From Amy’s exercise toolbox – Back Squats

Squat_womanThe squat is one of the best full body or compound exercises in strength training. There are a number of various ways of performing a squat, for example with or without equipment. We are focusing on back squats. The squat is one of the three lifts in powerlifting together with Deadlifts and Bench press.

How to perform a Back Squat

Firstly place a barbell on a squat rack.

Duck under the bar and position the bar and position it across the shoulders.

Grasp the bar with a grip width suitable for your body type and make sure the elbows point to the rear.

Inhale to prepare and move your pelvis forward by slightly arching your back and coming into an anterior tilt of the pelvis.

Keep your gaze forward and lift the bar off the rack.

Take a few steps away from the rack and position feet shoulder width apart and keep the toes pointing sightly out.

Now bend the knees and squat down making sure you maintain a straight back or neutral back.

Once the thighs are parallel to the floor straighten your legs and torso to return to starting position.

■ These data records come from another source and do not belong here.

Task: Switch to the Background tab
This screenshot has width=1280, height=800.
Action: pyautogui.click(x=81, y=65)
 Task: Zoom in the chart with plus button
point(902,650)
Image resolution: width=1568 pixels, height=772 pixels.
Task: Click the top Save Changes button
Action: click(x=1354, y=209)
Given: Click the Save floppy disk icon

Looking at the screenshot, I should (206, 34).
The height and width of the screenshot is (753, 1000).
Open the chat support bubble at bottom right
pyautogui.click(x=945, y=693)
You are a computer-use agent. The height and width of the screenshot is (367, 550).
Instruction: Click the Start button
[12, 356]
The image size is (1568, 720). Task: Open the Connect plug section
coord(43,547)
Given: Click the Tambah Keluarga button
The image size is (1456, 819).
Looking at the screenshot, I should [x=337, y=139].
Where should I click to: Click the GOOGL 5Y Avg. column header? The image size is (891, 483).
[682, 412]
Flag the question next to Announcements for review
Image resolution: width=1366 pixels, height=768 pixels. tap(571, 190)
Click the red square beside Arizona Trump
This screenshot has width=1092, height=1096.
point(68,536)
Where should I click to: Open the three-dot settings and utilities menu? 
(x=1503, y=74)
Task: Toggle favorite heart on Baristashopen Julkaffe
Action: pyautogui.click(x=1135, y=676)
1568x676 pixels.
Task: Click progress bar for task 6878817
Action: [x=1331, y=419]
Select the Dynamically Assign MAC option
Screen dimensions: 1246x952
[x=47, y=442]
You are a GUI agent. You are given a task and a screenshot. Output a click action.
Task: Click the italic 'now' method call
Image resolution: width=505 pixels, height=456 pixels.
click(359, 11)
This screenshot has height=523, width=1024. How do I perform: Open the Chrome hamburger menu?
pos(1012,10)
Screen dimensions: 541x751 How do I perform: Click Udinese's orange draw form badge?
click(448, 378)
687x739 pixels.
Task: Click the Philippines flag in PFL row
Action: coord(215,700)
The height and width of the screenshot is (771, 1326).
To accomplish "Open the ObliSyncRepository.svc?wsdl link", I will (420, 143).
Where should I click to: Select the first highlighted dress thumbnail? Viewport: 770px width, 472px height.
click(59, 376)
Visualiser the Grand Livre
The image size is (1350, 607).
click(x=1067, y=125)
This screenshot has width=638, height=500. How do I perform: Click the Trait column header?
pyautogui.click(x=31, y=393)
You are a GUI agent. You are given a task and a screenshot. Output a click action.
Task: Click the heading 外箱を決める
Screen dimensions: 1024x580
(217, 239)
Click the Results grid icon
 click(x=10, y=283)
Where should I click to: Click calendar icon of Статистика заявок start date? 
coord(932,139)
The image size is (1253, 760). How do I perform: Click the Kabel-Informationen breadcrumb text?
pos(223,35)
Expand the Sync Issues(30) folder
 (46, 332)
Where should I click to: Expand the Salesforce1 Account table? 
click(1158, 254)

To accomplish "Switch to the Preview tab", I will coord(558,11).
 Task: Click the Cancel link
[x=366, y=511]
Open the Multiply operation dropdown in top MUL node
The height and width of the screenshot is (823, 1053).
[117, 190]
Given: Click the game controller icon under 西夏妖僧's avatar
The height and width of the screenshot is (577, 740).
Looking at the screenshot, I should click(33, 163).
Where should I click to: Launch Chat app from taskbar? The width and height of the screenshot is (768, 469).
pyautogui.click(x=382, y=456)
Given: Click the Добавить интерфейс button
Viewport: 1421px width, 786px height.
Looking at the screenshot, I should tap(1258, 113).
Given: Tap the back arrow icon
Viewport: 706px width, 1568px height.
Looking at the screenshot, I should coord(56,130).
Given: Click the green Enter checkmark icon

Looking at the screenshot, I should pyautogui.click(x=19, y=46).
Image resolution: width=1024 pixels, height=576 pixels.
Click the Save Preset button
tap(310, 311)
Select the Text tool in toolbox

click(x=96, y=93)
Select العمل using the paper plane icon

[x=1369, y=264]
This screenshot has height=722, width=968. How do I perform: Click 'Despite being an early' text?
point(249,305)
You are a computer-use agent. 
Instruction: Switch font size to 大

Exhale as you complete the movement.

  • Muscles used: Muscles of the thighs, hips, buttocks, hamstring
  • This exercise is useful for: Increasing the strength and tone legs and buttocks, as well as developing core strength.
  • Common errors:

1. Descending too fast and bending the torso too far forward which will result in injury.
2. Misalignment of the knee. The knee must track over the toes during the movement to avoiding twisting of the joint.